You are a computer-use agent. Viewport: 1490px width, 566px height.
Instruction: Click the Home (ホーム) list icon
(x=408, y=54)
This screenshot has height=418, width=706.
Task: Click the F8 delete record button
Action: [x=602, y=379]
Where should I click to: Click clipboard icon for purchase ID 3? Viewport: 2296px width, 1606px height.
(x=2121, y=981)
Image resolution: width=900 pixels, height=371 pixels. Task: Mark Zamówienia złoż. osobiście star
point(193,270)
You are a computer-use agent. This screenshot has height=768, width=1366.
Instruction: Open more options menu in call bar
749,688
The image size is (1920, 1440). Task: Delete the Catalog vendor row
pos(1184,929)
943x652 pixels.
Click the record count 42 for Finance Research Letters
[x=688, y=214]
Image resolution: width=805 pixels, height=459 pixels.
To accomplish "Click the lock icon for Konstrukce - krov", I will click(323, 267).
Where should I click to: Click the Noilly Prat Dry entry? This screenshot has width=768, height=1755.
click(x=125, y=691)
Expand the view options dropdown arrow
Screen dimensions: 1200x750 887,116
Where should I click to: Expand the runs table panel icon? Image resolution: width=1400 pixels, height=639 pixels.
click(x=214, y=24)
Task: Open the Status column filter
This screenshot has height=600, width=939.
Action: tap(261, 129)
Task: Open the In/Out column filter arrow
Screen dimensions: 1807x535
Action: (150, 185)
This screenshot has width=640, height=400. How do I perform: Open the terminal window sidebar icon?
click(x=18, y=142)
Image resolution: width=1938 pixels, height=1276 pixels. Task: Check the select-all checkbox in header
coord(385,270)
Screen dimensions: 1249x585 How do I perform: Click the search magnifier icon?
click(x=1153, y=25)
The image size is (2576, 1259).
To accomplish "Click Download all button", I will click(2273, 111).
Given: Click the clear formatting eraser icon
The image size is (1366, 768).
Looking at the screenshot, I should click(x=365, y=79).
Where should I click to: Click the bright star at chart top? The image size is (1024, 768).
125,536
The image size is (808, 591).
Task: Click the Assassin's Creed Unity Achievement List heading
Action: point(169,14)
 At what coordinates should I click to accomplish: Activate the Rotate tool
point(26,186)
....
_Short problem_.
Report, copying each in full, every line above that contains the word "button".

_Completed task_.
Task: Click the F8 delete record button
To accomplish "Click Download all button", I will click(2273, 111).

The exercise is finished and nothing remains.